Use of logs to find unexpected corruption
The success story is the result of the detailed logs available in Linux.
The problem was actually trivial. Fstab had changed- I can't say how or why, but the fstab line relating to one of the possible swap partitions had been commented out- and the reference to the partition that was originally created for this purpose was missing altogether.
So my 512mB system was working well, until an application- typically a browser- pushed memory usage over this level.
Earlier in my Linux experience, I would have been tempted to try a fresh install. That would probably have worked- but then I would have needed to reinstall some of my applications with excursions into unstable repositories, which can be a time consuming adventure.
However, dmesg, kern.log and messages contained some thought-provoking lines, all of which either stated or pointed towards OOM errors or consequences thereof. It was a blurry picture, and early research suggested bugs that had been satisfied by kernel patches followed by updates.

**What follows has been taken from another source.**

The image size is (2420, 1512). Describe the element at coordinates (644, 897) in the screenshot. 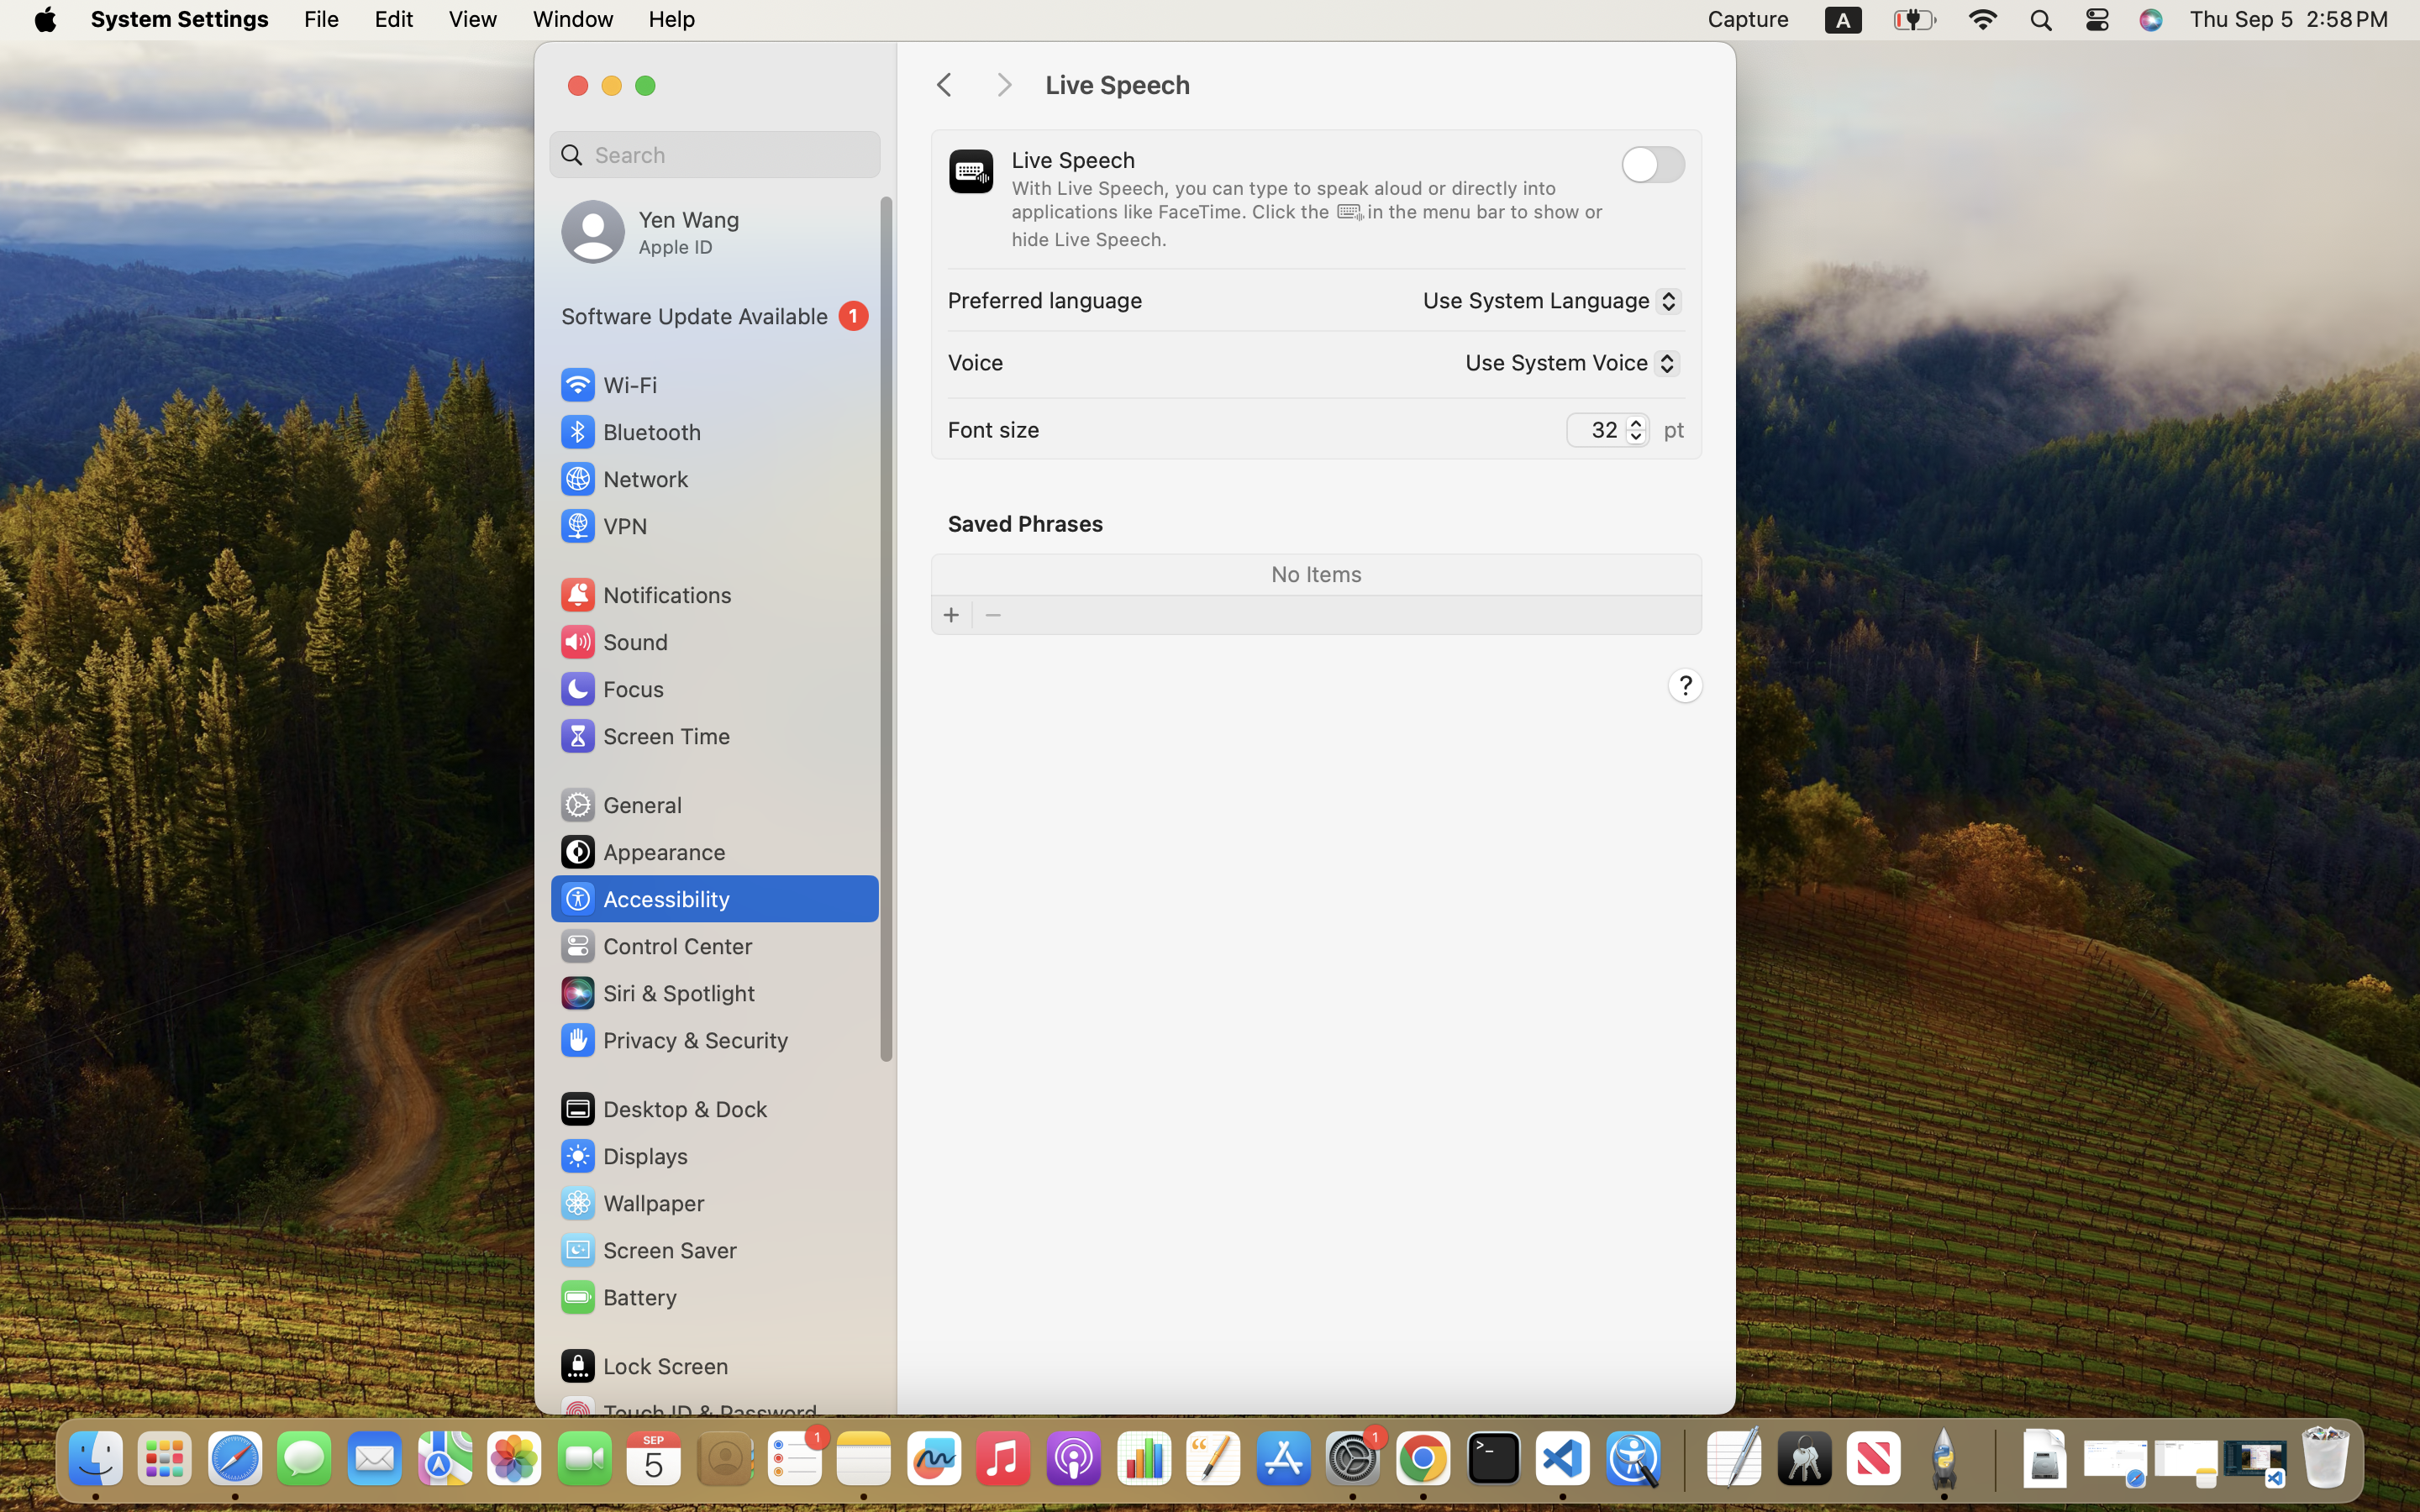

I see `'Accessibility'` at that location.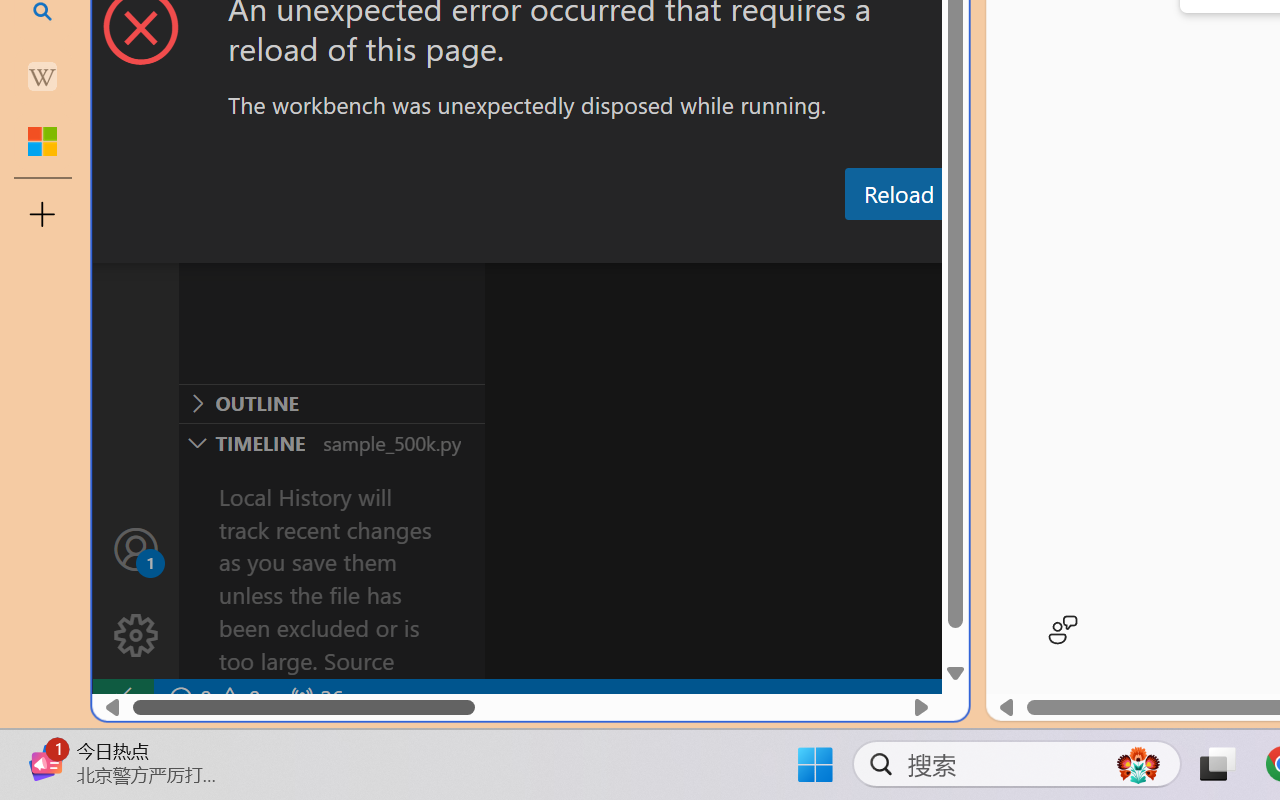 The height and width of the screenshot is (800, 1280). Describe the element at coordinates (134, 548) in the screenshot. I see `'Accounts - Sign in requested'` at that location.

It was easy to install a new kernel- which, naturally, didn't touch the problem, but has resulted in smoother and cooler operation.
Finally, and after reading some material relating OOM to swapfile problems- and in which users were advised to make more memory available and not to try and tweak OOM settings- I moved on from the logs to use "top", "free" and, sensing a solution, "swapon". Finally, I added the required line to fstab and enabled it with swapon.
I hope that my future adventures in Linux will involve more lateral thinking- and that this experience and others like it will encourage all of us to make full use of the logs, and the wealth of material available to help interpret them.
|